Background: Helicobacter pylori eradication usually fails when clarithromycin is used against resistant strains.
Objective: The objective of this study was to test whether the apparent synergy found in vitro between ranitidine bismuth citrate (RBC) and clarithromycin also exists in vivo against resistant strains.
Methods: H. pylori was cultured and clarithromycin susceptibility was determined before and after treatment, from duodenal ulcer patients receiving RBC and clarithromycin or omeprazole and clarithromycin for 2 weeks in a multicenter randomized clinical trial.
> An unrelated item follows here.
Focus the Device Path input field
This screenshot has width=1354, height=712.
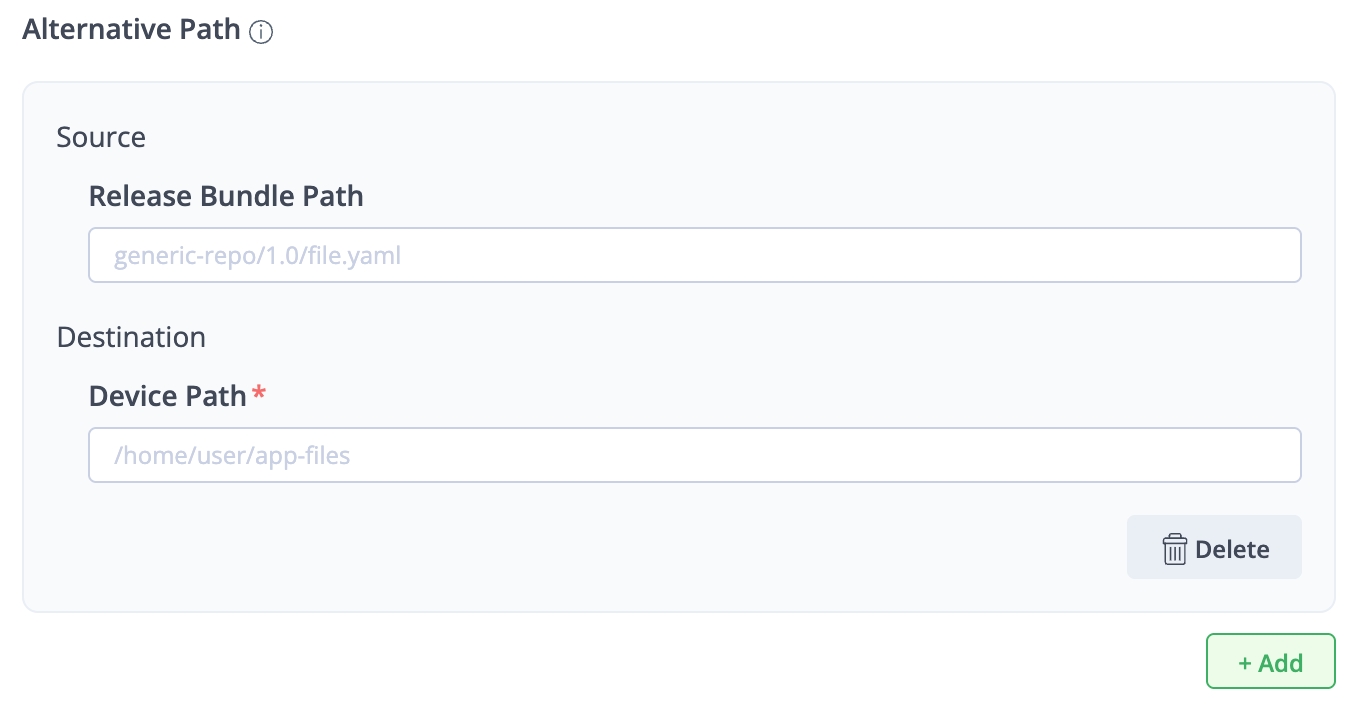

Results: The overall eradication rate was 88.7% in the RBC group (71 patients) and 52.7% in the omeprazole group (74 patients). The demographic characteristics of the two groups were not different. Clarithromycin-resistant strains were isolated in 22 cases (15.1%). A difference between the eradication rates of susceptible and resistant strains was found in the omeprazole group but not in the RBC group. After treatment, resistance to clarithromycin developed in three of the seven strains (42.3%) cultured from the patients of the RBC group, compared with 11 of the 26 strains (42%) of the omeprazole group. That is, clarithromycin-resistant strains were found in 6% and 27% in the RBC group and the omeprazole group, respectively, on considering the global results.
Conclusion: A synergy between RBC and clarithromycin may exist in vivo and, while clarithromycin resistance is increasing, it is an argument for using RBC in triple therapies.